My Y2K project would translate a lot easier—it’s very narrative driven—than the immersive work in Mexico City, where a lot of it is about being in the room there. That said, you don’t need to use Kickstarter to raise the total amount of money you need for your project. So I might have been able to raise a couple thousand dollars for the Mexico City project.
The conundrum is that, while Kickstarter is democratic in some ways, in other ways it’s not. With artists like Ai Weiwei or Olafur Eliasson who have giant fanbases worldwide, many people will be willing to support pretty much anything they do—their projects are typically over-supported. On the other hand, if you’re not a famous artist, it’s more difficult to get attention, so it’s easier for someone making something concrete and accessible like enamel art pins to get funding than for someone doing a subtle poetic artwork.
It’s counterintuitive, but the best thing for everybody is that artists with large audiences use the platform, because they bring their audiences in. For example, we just had a very large film project called Critical Role—for millions and millions of dollars, which is still rare—and there are almost 90,000 people who have backed the project, and probably a majority of them are first-time backers on Kickstarter, and they have then gone on to support another quarter-million bucks to other projects.

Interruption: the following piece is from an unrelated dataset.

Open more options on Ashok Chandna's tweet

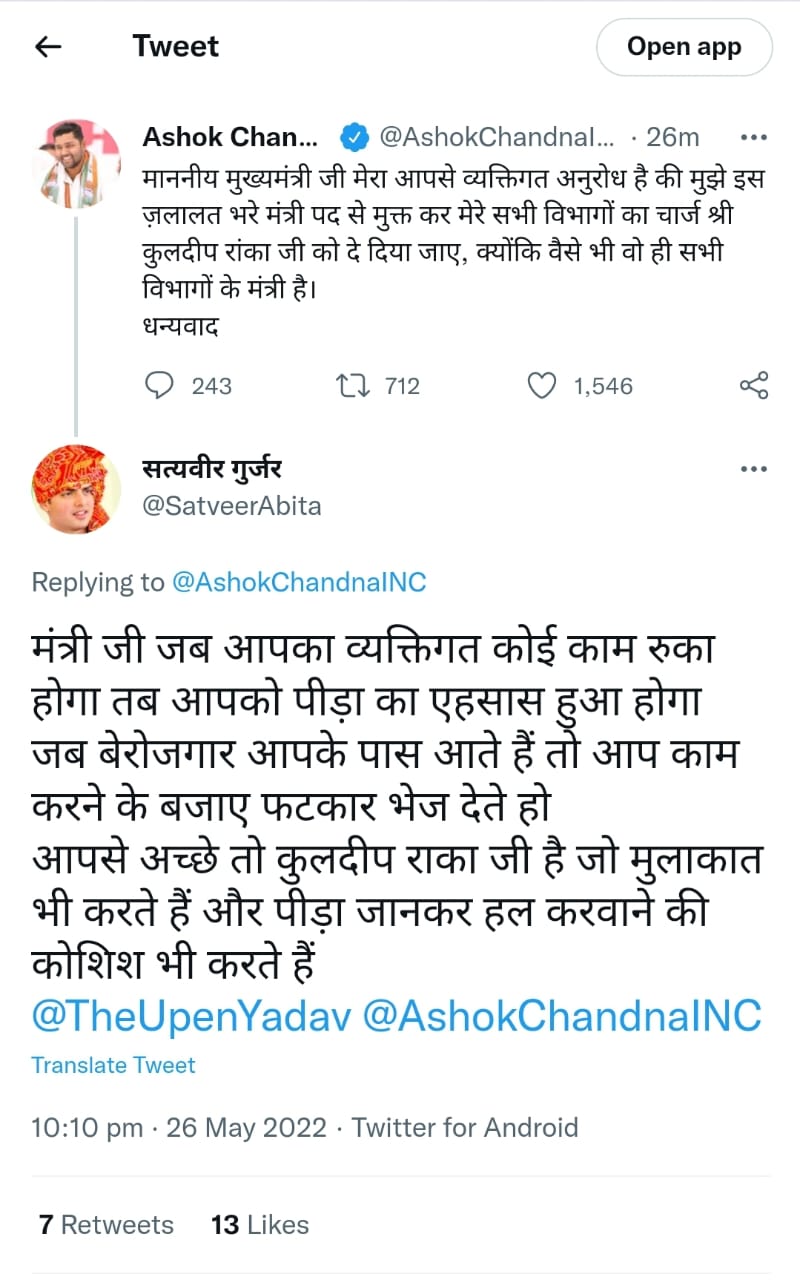pos(752,137)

So when Spike Lee did a Kickstarter five years ago, people said, “Why would Spike Lee do this?” And I understand that suspicion. But Spike Lee was bringing an audience that he had been building for 20 to 30 years who went on to support a lot of other independent filmmakers. So I hope people can see past an environment of zero-sum.
At the end of the day, Kickstarter is not the the answer to anything—it’s just another piece of the puzzle. We have philanthropy. We have investment. We have commerce. This is another model. I remember when people started writing articles about how Kickstarter was raising over $500 million dollars, making it more than the NEA’s budget. I worried people would use that as another reason to defund the NEA. The NEA should get more money. Our success should be seen as a sign of need, not a solution.